To take a simple example, from the dawn of time routers have been controlled by rows of buttons. In the early days buttons were allocated to specific sources and destinations, which were marked with Letraset under the button cover. Now they are dynamic, and Oled panels under the buttons tell you what you are controlling. For trendy go-ahead people, you can mimic a row of buttons on an iPad.
But there is still no better way of manually controlling a router than pushing buttons to select source and destination. It is simple and intuitive.
Voice recognition is a big thing in user interfaces right now, and it may well be that there are people working to allow operators to talk to routers rather than push buttons. Can anyone explain why controlling a router – or pretty much any piece of professional equipment – using voice control is a good idea?
If you read the techno-fan magazines, one current consumer trend is to move to smart light bulbs, which means you can simply shout at Alexa (other voice recognition systems are available) to turn the light on.
Or you can get up and push a light switch.
Is a voice-controlled light bulb a technological advance worth having? Given that the bulb alone costs four times the non-smart version (I’ve just looked them up on Amazon: £11.89 for the best seller smart bulb; £8.99 for a pack of three manual equivalents).
There was a great article in The Washington Post, wrapping up on CES this year. Journalist Geoffrey A Fowler made what was for me a wonderfully telling point. He suggested that we have all got ourselves bound up in the idea of the “internet of things”, when what we should be thinking about is the “internet of services”.
Because it is not the things that we care about. According to Fowler, this year’s CES include “smart” (ie connected) versions of “pillows, air fresheners and even toilets”. Do we need our toilets to have their own IP addresses? Somehow I doubt it.
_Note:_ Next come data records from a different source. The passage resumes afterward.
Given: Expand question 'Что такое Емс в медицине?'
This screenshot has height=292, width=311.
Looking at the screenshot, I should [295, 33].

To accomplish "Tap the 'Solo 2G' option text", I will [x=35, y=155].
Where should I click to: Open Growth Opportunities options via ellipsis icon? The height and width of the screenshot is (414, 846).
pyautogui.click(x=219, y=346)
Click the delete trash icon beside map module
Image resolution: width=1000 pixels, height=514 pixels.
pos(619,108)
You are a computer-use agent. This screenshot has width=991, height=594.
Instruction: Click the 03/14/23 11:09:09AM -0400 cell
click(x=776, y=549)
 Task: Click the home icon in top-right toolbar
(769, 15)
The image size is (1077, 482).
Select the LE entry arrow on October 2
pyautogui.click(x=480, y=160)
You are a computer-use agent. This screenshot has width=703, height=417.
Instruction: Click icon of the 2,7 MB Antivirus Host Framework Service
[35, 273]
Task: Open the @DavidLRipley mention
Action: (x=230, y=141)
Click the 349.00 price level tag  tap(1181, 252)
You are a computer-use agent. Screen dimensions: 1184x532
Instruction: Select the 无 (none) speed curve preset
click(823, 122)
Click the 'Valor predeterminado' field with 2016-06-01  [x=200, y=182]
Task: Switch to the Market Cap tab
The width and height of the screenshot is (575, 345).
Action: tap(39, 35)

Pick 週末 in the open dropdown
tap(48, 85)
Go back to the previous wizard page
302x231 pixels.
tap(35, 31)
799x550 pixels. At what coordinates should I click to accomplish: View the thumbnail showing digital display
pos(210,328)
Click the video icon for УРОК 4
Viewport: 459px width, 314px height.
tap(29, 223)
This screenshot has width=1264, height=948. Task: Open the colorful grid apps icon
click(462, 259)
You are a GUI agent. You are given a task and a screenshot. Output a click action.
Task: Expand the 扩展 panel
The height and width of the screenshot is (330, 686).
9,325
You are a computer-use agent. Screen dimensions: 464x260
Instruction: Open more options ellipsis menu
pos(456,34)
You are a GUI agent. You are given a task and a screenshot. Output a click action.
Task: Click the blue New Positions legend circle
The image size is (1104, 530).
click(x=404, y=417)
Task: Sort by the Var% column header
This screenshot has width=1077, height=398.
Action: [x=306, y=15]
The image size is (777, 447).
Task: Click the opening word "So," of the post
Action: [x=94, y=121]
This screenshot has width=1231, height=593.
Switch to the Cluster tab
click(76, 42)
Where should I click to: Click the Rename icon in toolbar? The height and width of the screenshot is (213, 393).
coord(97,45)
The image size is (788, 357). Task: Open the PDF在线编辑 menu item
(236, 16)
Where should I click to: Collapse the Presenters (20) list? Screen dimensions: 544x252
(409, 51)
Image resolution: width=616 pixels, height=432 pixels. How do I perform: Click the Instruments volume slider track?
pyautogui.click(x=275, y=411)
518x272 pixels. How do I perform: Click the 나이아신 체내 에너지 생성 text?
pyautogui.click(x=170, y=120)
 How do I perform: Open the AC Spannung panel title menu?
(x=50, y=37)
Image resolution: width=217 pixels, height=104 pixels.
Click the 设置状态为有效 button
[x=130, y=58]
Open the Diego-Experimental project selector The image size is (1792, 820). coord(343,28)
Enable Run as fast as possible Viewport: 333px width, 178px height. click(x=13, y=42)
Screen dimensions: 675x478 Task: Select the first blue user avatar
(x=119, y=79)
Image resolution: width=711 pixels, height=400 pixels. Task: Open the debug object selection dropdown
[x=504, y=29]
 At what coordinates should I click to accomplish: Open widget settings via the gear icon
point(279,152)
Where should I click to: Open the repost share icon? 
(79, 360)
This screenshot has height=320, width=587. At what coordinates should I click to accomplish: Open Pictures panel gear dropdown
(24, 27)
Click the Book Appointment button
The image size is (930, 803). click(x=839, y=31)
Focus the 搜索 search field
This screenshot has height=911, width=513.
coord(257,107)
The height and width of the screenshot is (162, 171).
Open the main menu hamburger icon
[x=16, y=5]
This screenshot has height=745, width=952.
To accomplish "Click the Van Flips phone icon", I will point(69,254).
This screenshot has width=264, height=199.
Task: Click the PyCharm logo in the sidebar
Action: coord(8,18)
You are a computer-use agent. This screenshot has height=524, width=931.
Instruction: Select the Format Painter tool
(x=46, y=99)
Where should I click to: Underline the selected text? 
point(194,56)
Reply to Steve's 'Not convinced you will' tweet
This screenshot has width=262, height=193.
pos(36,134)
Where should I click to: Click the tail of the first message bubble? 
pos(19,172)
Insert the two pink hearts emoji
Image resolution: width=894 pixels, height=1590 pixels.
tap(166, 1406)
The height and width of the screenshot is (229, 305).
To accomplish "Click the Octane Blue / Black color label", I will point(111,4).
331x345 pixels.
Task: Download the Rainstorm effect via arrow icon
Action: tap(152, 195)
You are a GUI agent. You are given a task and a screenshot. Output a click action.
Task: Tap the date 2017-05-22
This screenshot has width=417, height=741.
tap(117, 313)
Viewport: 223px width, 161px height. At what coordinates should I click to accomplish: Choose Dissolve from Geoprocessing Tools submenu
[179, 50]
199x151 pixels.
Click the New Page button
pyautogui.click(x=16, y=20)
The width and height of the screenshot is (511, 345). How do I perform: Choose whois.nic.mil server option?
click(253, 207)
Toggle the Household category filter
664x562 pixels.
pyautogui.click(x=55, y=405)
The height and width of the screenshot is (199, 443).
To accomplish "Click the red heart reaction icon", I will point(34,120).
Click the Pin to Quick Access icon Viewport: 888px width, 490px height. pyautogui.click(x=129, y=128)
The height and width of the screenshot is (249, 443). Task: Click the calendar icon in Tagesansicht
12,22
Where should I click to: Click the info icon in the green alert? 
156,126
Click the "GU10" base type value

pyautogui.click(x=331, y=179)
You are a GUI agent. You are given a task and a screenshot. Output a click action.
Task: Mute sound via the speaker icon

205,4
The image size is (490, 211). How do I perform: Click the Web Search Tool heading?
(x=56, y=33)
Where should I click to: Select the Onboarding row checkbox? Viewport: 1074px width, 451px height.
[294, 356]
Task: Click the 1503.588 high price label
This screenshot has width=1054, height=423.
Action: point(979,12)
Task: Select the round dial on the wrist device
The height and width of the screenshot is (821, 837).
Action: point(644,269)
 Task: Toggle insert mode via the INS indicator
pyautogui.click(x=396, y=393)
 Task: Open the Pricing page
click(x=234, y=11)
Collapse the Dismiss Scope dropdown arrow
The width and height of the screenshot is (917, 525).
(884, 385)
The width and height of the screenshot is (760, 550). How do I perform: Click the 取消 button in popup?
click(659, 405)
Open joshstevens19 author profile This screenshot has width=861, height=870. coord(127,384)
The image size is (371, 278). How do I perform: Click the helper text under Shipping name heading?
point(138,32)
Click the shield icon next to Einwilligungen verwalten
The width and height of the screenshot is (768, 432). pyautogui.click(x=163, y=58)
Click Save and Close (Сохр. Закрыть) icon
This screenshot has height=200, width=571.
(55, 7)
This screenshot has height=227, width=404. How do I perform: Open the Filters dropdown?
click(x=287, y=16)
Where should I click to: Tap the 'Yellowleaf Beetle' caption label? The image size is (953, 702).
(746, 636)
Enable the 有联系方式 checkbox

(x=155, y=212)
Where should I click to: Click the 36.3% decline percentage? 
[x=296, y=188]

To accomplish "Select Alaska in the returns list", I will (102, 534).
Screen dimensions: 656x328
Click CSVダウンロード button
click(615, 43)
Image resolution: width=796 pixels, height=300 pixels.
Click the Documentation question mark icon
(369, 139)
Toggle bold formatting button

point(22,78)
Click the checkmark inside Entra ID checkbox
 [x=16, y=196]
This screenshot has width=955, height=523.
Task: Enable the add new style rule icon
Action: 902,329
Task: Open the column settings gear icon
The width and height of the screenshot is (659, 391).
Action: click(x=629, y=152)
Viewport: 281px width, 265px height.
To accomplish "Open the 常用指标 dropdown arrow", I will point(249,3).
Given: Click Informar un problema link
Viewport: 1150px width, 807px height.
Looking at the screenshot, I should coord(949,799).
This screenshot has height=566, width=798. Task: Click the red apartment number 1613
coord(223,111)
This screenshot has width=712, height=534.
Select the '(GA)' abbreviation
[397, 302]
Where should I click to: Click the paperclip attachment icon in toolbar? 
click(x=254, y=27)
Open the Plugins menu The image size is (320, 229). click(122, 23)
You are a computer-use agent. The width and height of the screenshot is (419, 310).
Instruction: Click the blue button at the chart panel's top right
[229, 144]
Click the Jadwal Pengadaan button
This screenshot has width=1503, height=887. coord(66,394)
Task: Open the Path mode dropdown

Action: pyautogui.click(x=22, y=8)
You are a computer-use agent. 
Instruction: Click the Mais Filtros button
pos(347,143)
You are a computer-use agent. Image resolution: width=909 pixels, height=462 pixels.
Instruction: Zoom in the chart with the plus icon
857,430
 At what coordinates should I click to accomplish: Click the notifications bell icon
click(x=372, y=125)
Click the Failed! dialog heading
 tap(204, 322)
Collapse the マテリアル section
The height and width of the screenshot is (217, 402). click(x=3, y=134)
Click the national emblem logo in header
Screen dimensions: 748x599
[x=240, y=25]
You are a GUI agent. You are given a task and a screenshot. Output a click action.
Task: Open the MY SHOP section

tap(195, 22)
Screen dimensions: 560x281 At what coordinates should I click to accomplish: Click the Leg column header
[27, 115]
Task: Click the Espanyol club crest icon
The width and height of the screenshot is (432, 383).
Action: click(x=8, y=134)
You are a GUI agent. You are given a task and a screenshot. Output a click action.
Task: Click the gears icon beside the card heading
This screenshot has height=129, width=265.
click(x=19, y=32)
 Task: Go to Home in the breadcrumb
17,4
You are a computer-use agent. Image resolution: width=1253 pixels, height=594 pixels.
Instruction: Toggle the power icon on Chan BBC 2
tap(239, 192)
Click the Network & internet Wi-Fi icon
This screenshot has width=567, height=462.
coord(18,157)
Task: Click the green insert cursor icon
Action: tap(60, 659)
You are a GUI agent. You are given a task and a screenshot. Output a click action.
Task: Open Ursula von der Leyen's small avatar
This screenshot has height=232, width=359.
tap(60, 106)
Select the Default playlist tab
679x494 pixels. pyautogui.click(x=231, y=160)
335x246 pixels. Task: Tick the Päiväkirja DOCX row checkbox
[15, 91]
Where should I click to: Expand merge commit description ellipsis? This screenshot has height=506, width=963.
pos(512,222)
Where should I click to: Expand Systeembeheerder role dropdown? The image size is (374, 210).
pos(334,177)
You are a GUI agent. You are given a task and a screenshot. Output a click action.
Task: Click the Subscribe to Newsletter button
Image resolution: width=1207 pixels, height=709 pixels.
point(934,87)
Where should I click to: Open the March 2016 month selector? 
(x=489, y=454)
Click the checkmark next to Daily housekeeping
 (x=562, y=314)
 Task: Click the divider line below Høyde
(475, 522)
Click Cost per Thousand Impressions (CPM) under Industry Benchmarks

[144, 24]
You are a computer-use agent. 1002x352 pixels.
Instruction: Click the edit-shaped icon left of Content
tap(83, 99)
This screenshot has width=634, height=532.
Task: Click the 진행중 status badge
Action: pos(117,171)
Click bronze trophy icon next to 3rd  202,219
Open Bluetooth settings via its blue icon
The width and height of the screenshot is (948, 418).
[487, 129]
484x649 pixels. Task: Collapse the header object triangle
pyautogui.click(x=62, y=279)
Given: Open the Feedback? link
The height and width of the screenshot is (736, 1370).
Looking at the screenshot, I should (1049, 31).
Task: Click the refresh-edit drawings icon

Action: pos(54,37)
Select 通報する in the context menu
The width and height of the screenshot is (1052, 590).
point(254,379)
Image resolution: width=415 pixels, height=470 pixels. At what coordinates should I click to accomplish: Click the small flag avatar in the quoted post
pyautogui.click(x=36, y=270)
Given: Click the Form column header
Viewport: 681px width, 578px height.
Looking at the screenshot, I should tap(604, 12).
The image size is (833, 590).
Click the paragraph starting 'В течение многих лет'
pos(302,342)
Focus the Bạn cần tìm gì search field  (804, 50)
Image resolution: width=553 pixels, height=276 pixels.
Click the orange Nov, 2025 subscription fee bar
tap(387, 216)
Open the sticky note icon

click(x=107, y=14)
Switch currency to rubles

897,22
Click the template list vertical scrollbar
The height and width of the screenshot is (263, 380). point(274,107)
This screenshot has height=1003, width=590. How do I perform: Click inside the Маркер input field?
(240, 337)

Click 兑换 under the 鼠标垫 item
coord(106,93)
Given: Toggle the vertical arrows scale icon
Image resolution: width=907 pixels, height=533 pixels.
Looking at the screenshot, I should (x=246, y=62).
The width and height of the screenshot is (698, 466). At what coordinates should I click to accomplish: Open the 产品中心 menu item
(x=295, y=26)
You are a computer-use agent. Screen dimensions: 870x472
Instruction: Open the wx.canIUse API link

What we do want are better services. And when being connected makes that service better, then that is great. But how is my life improved by a service which connects my toilet to big data analytics in the cloud?
Taking this idea to its extreme, at the end of last year the BBC news website reported that “a smart sex toy maker has acknowledged that a bug with its app caused handsets to record and store sounds made while its vibrators were in use”.
The essential point of all these anecdotes is that the internet of things – or the internet of services – by definition collects information on your bathroom and bedroom habits, which lights you leave on when you are out of the room, and whether your connected fridge thinks you are running low on yogurt. And it sends this information somewhere else, where that data is out of your control.
You may not care whether a Russian hacker knows you have a guilty love for Muller Corners. But big data analysis can be useful for the bad guys, even if it is as simple as knowing that (1) you have run down the contents of your fridge and (2) your phone says you are at Gatwick Airport. Safe bet your home is going to be empty for a while.
Using the internet and the cloud as a way of adding intuitive control to a broadcast installation is a very attractive path. It can make a real difference. At ITV in the UK, for instance, channel marketers commission trailers, which are largely produced automatically. As soon as they are ready for sign-off, the commissioner gets a ping on his or her iPad: they can view them wherever they are, add notes and clear them for transmission. That is neat, effective and fast – a service which improves the way they work.
The internet offers a standardised, universally accessible means of control, whether you want to move a lighting hoist from the studio floor or you want to see what is on a server in PyeongChang from a gallery in Salford. Connected equipment will make our lives better, our operations more reliable and our outputs high quality.
Provided we make user interface choices based on services not things.